*Bloco de texto*
* * *

Vejamos alguns textos:

“Quando voltam da praça, não correm sem se aspergirem (no original grego “batizarem”); e há muitas outras cousas que receberam para observar, como a lavagem (“batismo”) de copos, jarros de metal e camas. (Mc 7.4)

“O fariseu, porém, admirou-se ao ver que Jesus não se lavara (batizara) primeiro, antes de comer. (Lc 11.38)

Também Eclesiático[6] 34.25 diz: “Ao que se lava (batiza) depois de haver tocado um corpo morto, e torna a tocá-lo outra vez, de que lhe valerá o ter-se lavado?”

Todas estas passagens dão a entender que os batismos eram cerimônias comuns:

... não comem sem se batizarem...

... cousas que receberam para guardar, como o batismo de copos...

... ao que se batiza depois de haver tocado um cadáver...

Não falamos ainda sobre o modo como se batizavam. O fato é que se batizavam e que os batismos eram fato normal entre eles, independentemente da disputa acerca do significado da palavra.

Note que estes “batismos” não são invenção humana. O autor de Hebreus fala de “diversas abluções (no original “diversos batismos”) impostas até ao tempo oportuno de reforma.” (9.10; ver tb Hb 6.2). Impostos quando e onde? Com certeza, na Lei de Moisés, que prescrevia minuciosamente as “oferendas e sacrifícios, embora (...) ineficazes para aperfeiçoar aquele que presta culto”. (Hb 9.9).

Portanto, quando Jesus veio, encontrou o povo praticando esses diversos batismos (o deles mesmos, dos copos, das camas, etc) como uma prática cotidiana. Insistimos em que se note a forma normal e familiar do NT tratar a matéria. João aparece batizando no deserto, porém não há surpresas; não se dão explicações. Ele veio pregando o batismo “de arrependimento”. Nova era a doutrina que pregava, não a cerimônia que praticava. De fato, a cerimônia era algo que o povo esperava ver o Messias realizar, bem como todo profeta verdadeiro. Por isso, quando João lhes disse que ele não era o Cristo, nem Elias, nem o profeta, a pergunta imediata que lhe fizeram foi: “Por que, pois, batizas?”[7] dando a entender, claramente, duas coisas:

a) que os profetas tinham o costume de batizar;

b) que esperavam que o Messias fizesse o mesmo na sua vinda.

* * *

*Dados registrados*
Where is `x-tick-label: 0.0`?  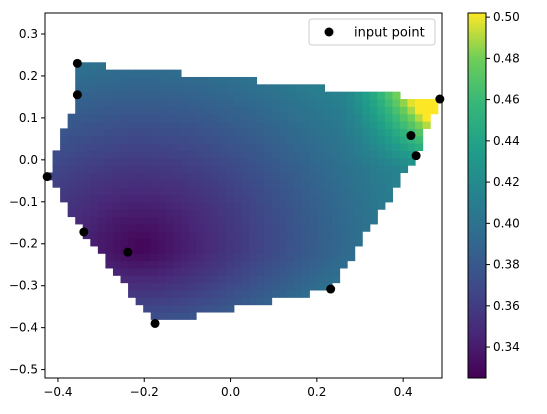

* * *

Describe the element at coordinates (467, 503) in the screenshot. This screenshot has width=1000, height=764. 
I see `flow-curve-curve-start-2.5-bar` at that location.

* * *

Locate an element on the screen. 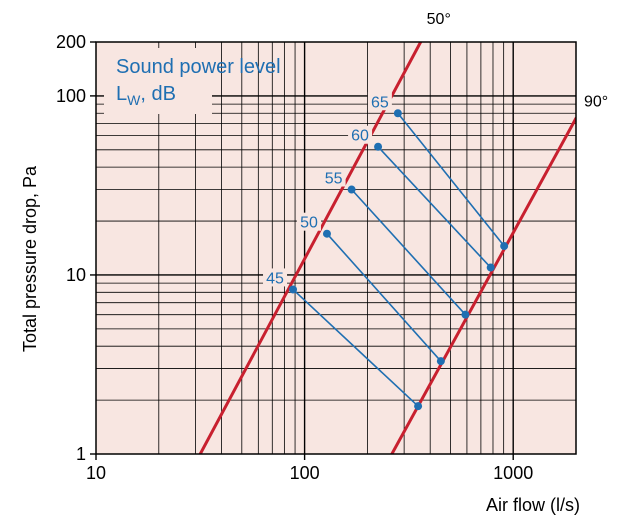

* * *

*Objetivo do exercício*
Dê continuidade ao texto sobre os batismos praticados pelo povo no tempo de Jesus, começando logo após a última frase apresentada.

*Resposta à tarefa*
Quando o próprio Senhor foi a João, embora não necessitasse de arrependimento ou purificação, disse a ele “... convém que cumpramos toda a justiça.” Justiça aqui significa “aquilo que a Lei exige”. Estas palavras contêm o princípio geral pela qual o Senhor se conduzia -- obedecer a todas as ordenanças da Lei de Moisés, pois foram instituídas por Deus. Portanto, os batismos eram cerimônias eminentemente religiosas ‘impostos’ pela Lei.

Os batismos dos judeus não eram feitos por imersão

A esta altura poderíamos pedir, àqueles que acham a forma essencial, que demonstrem que os batismos que os judeus praticavam eram sempre por imersão. Levando-se em conta os seus princípios exclusivistas (“nós estamos certos, eles errados”), são necessariamente obrigados a fazê-lo.

Porém, tentaremos demonstrar uma proposição negativa. Tais batismos nunca eram feitos por imersão.

a) a imersão não está estabelecida

Apesar de aqueles diversos batismos serem “impostos” ao povo como qualquer outra parte do ritual judaico, em lugar algum da Lei de Moisés se estabelece a imersão. Não se pode dar um só exemplo de que se exigisse do judeu a imersão em água em cumprimento a uma cerimônia religiosa.

Se não se pode provar a imersão, se não existe um mandamento, como poderíamos concluir que “era assim”, e mais, que “quem não faz assim” está errado!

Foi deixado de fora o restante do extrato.